For starters, I have now officially finished the first year of my university degree! Only 4 more years to go!! Honestly when I started uni this year, I was nervous – about making new friends, fitting in, worrying about whether my degree was what I actually wanted to do – and at the same time I was excited – to start living my life and experiencing everything that uni has to offer. And boy did this year not only exceed expectations, but it allowed me to realise that everything I’ve done so far has been part of what I like to call … THE UNI EXPERIENCE *cue bright lights and ethereal music*

Let’s go back to the beginning of the year when I went to the orientation camps for both the business part of my degree and the law part of my degree. This was where I had my first experience with alcohol and also where I made some good friends who I’m pretty sure I would never have met otherwise. Speaking of which, I recently went on a trip with my law group of friends to Terrigal for three days and two nights where there was (you guessed it) more alcohol and chill times. I didn’t go away for schoolies (a week after final yr 12 exams end and before results come out), so before going on this trip I was very excited. And honestly I had the best three days that I could have asked for! (Check out my more detailed report of the trip here).

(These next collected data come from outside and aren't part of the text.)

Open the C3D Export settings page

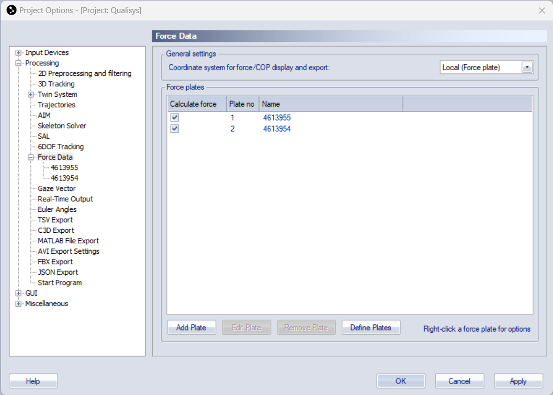(55, 230)
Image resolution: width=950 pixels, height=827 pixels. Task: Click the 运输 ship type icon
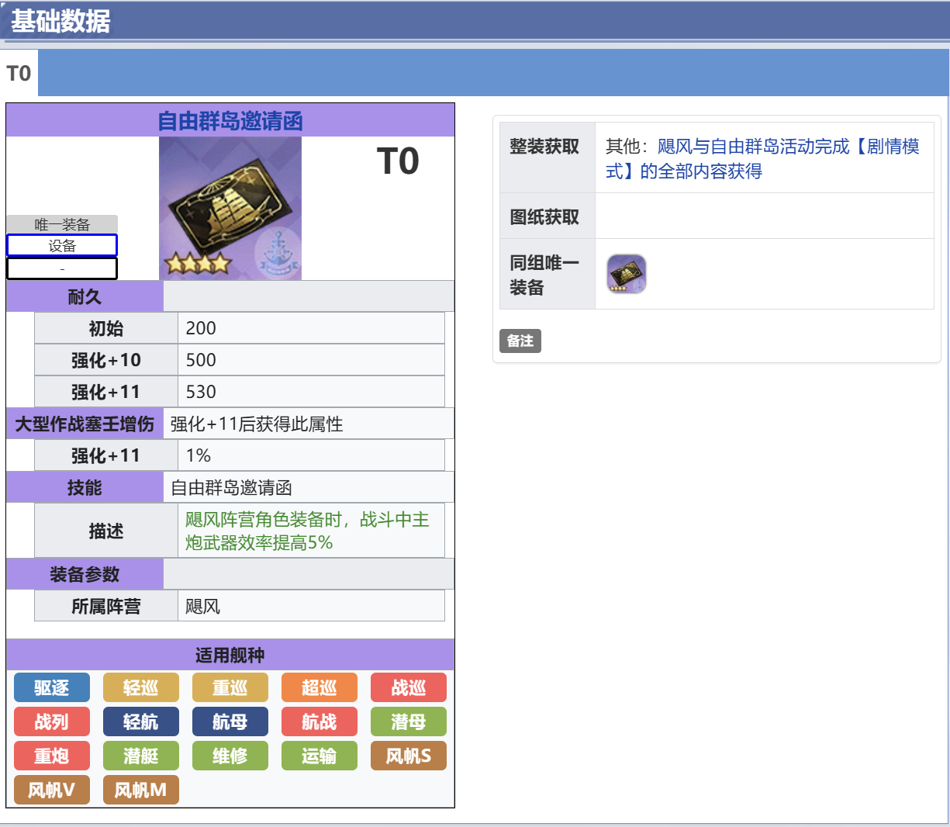319,756
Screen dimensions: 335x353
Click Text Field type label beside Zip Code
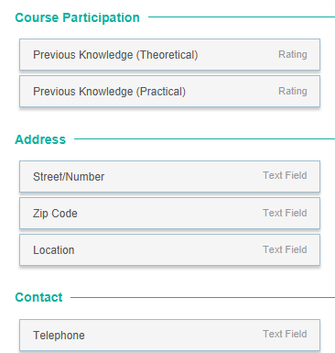[x=285, y=213]
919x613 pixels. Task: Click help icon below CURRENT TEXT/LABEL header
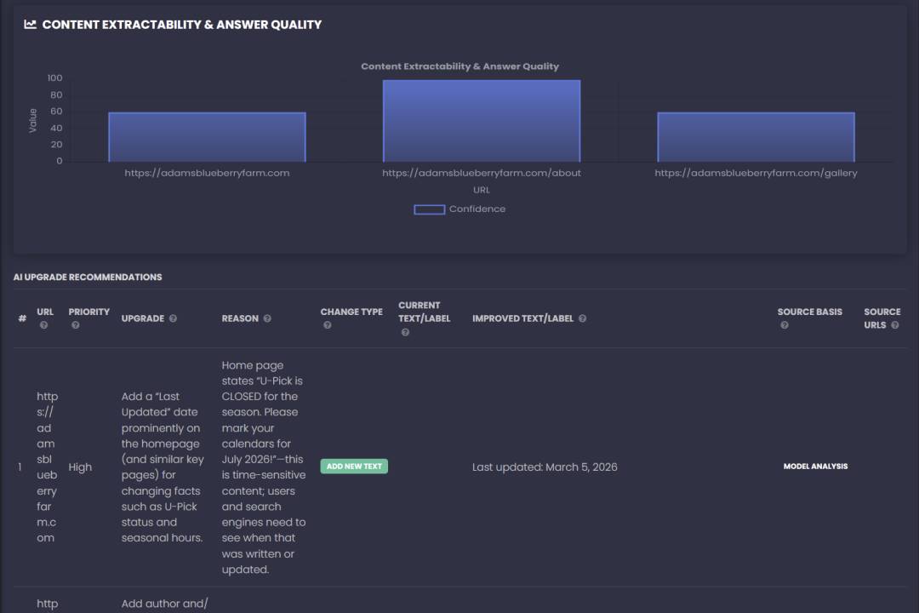pos(405,332)

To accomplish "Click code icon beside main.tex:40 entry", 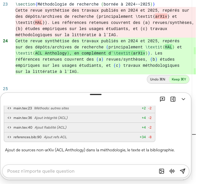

Continuing on with uni, if you remember back to my TOO LONG (A ‘REVIEW’ OF MY FIRST SEMESTER AT UNIVERSITY) post I mentioned that by the end of this year I would have “joined and actively participated in a society I am passionate about” and would have achieved a “more positive, confident outlook on my university life”. I am glad to say that I have made this happen! I became more active in a society called the Catholic Asian Students’ Society (CASS), where I am currently the Treasurer at my uni. I am so happy that I joined this society because it’s not just a society, but it’s really a family with branches across the four main uni’s in Sydney. I have gotten a lot closer to my faith as well and am eager to learn more next year. The friend’s I have made through CASS are also people who are genuinely amazing with so much love and faith to share. Recently at the annual Christmas party (which happened to fall on my birthday) they surprised me with a birthday cake which I was not expecting! It was a small gesture but I really felt so loved and that I was finally in a great place with my university life.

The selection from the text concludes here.